When did addiction get classified as a disease?

The American Medical Association (AMA) classified alcoholism as a disease in 1956 and included addiction as a disease in 1987.Others argue that addiction is not a disease because some people with addiction get better without treatment. Most medical associations, including the American Medical Association and the American Society for Addiction Medicine, define addiction as a disease. Understanding and accepting addiction as a disease does not justify this behavior, but it may serve to alleviate the destructive self-judgment that accompanies addiction. In turn, the brain of a person with an addiction responds differently in terms of “choice” and “free will” than the brain of a person who does not have an addiction.

For them, addiction is a progressive and recurrent illness that requires intensive treatments and ongoing aftercare, monitoring and family or peer support to manage their recovery. In recent years, clinical leaders have tried to adapt intervention approaches to specific influences affecting addictive behavior, using therapeutic interviews in an effort to discover the factors that led a person to adopt addictive and unhealthy sources of pleasure or to alleviate pain. Perhaps the most accepted addiction model today is the disease model, in which addiction is defined as a disease that involves biological and genetic factors. Compared to the past, ideas about addiction have changed dramatically and have led to greater public awareness, a decrease in stigma, an increase in research, and the development of successful prevention efforts and treatment methods.

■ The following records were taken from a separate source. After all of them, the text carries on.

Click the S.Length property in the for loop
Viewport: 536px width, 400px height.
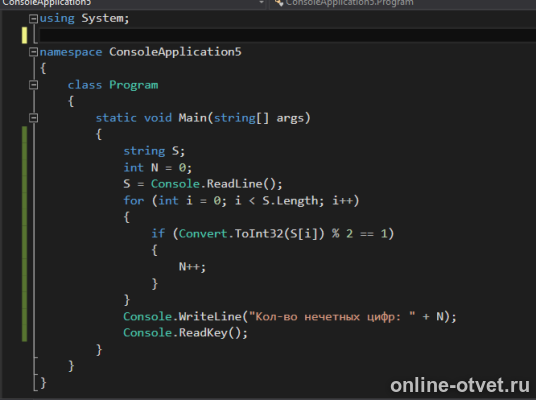coord(290,201)
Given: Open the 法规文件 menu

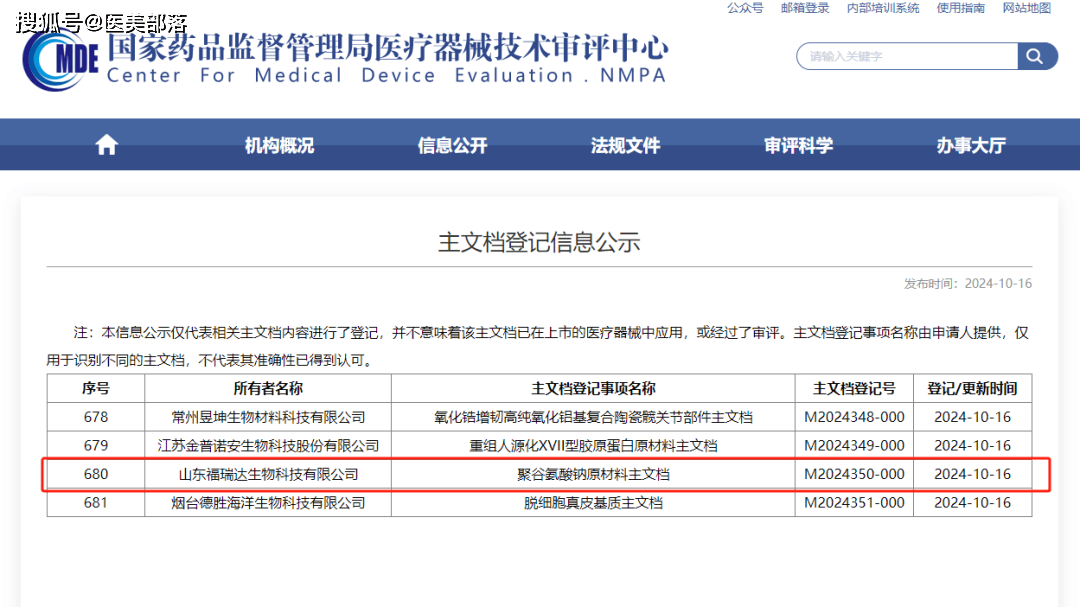Looking at the screenshot, I should pyautogui.click(x=625, y=145).
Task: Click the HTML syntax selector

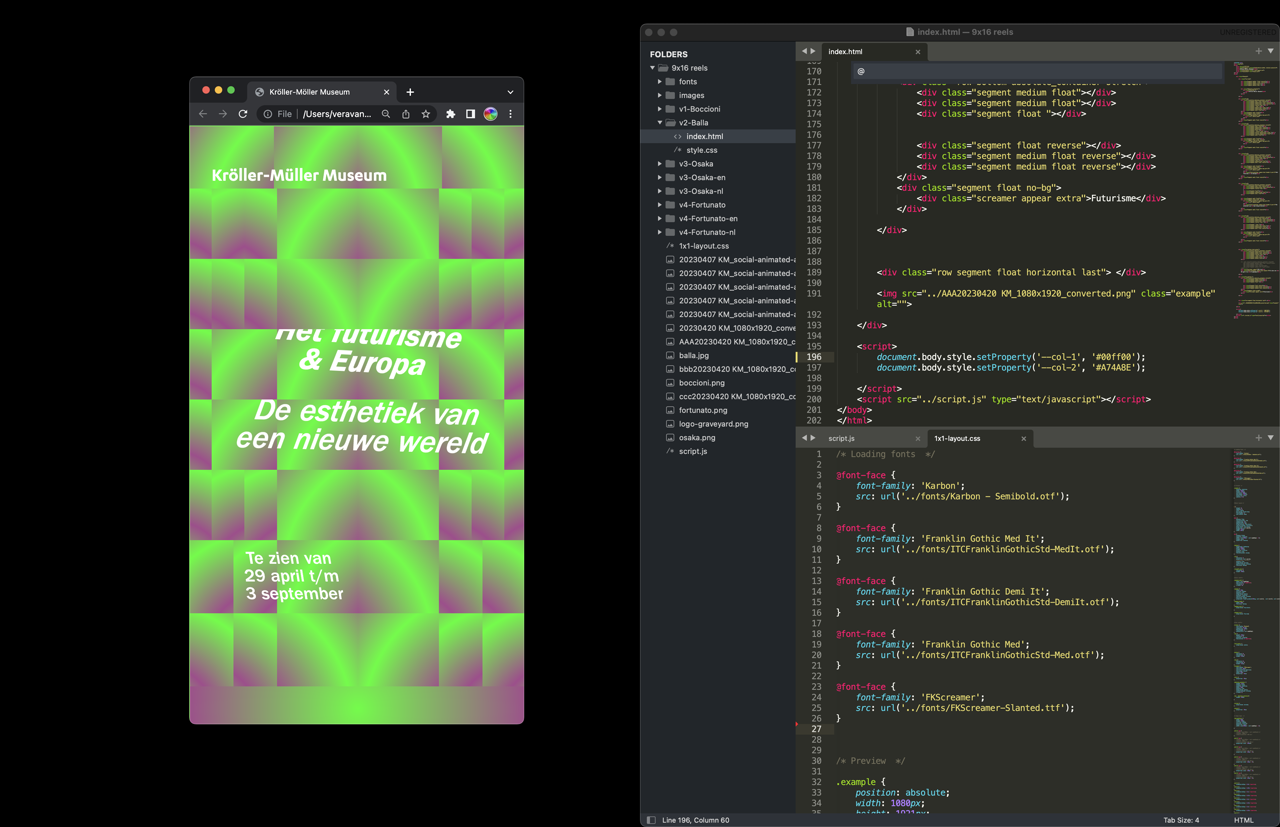Action: coord(1243,820)
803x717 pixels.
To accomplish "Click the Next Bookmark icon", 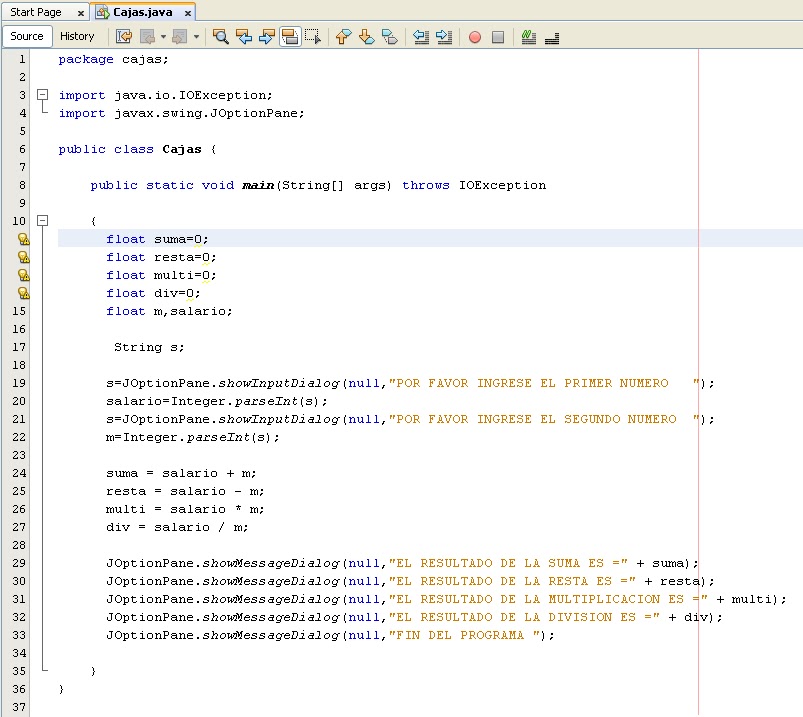I will (x=365, y=36).
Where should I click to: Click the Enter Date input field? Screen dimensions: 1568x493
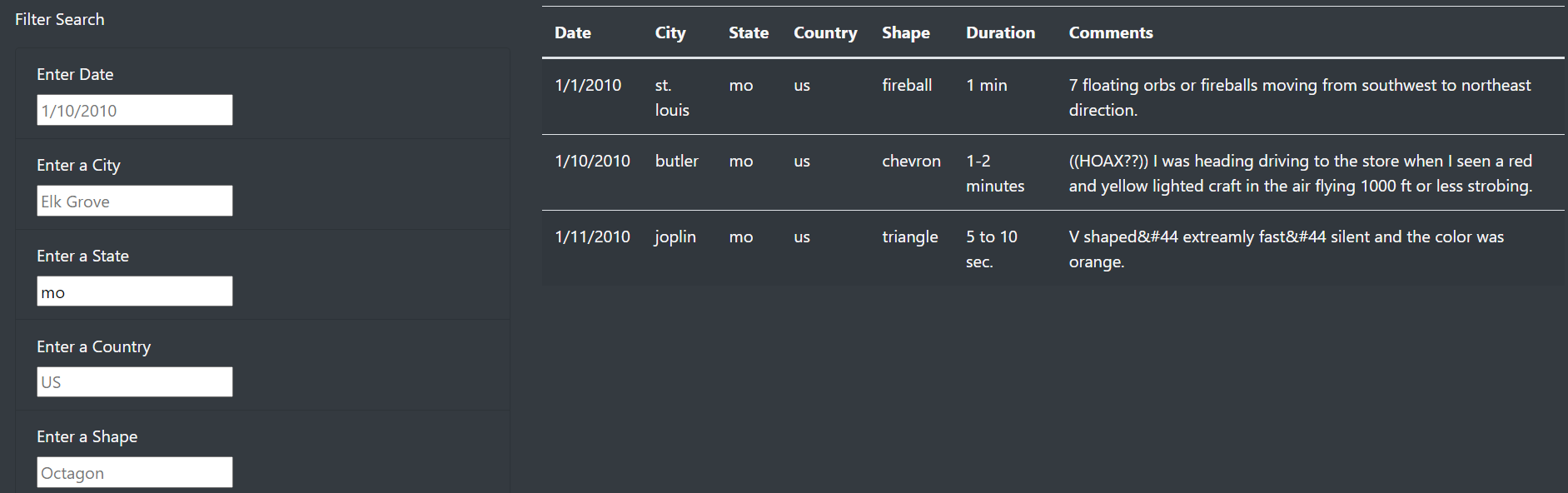click(133, 109)
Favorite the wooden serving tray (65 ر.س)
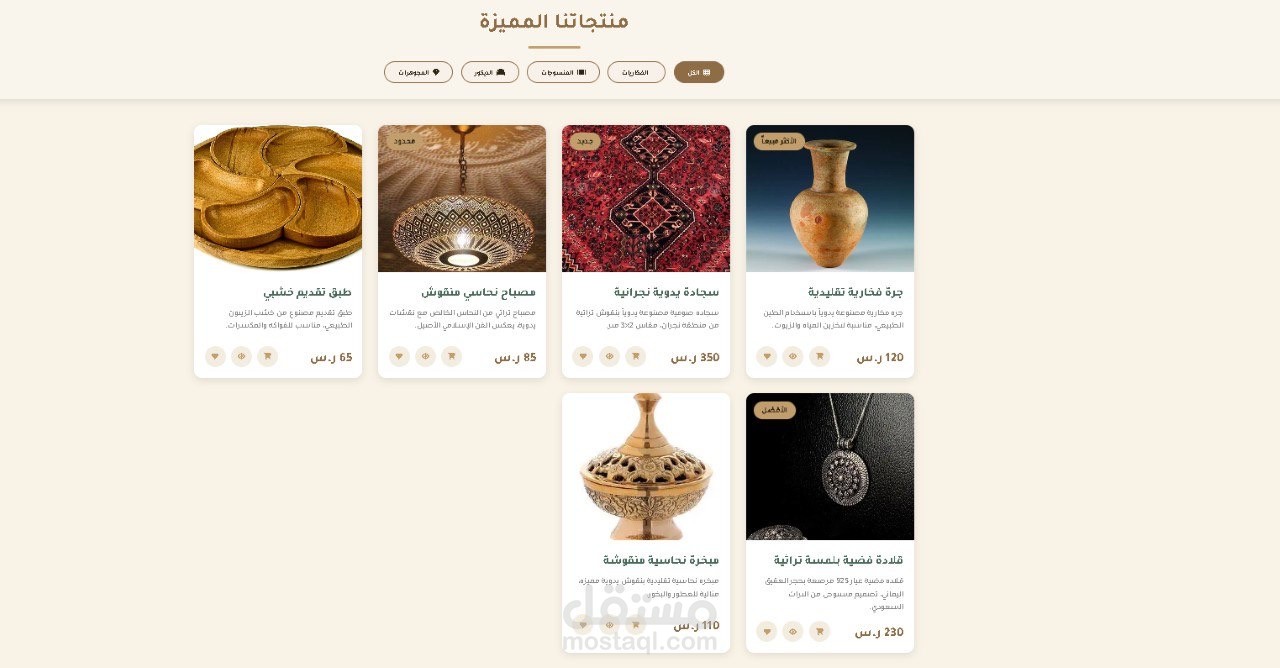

People with addiction can still stop using substances, it's just much harder than for someone who hasn't become addicted. Addiction Center receives advertising payments from treatment providers who respond to chat requests on websites and is not associated with any specific treatment provider. The Addiction Center does not endorse any treatment center or guarantee the quality of care provided or the results that will be obtained at any treatment center. People with the most severe form of addiction usually need intensive treatment followed by lifelong treatment of the disease.

These 13 principles of effective drug addiction treatment were developed based on three decades of scientific research. The Addiction Center receives advertising payments from treatment centers that respond to calls to the toll-free numbers listed on the websites and is not associated with any specific treatment provider. While many people don't get the treatment they need for their illnesses, you can get help for their addiction.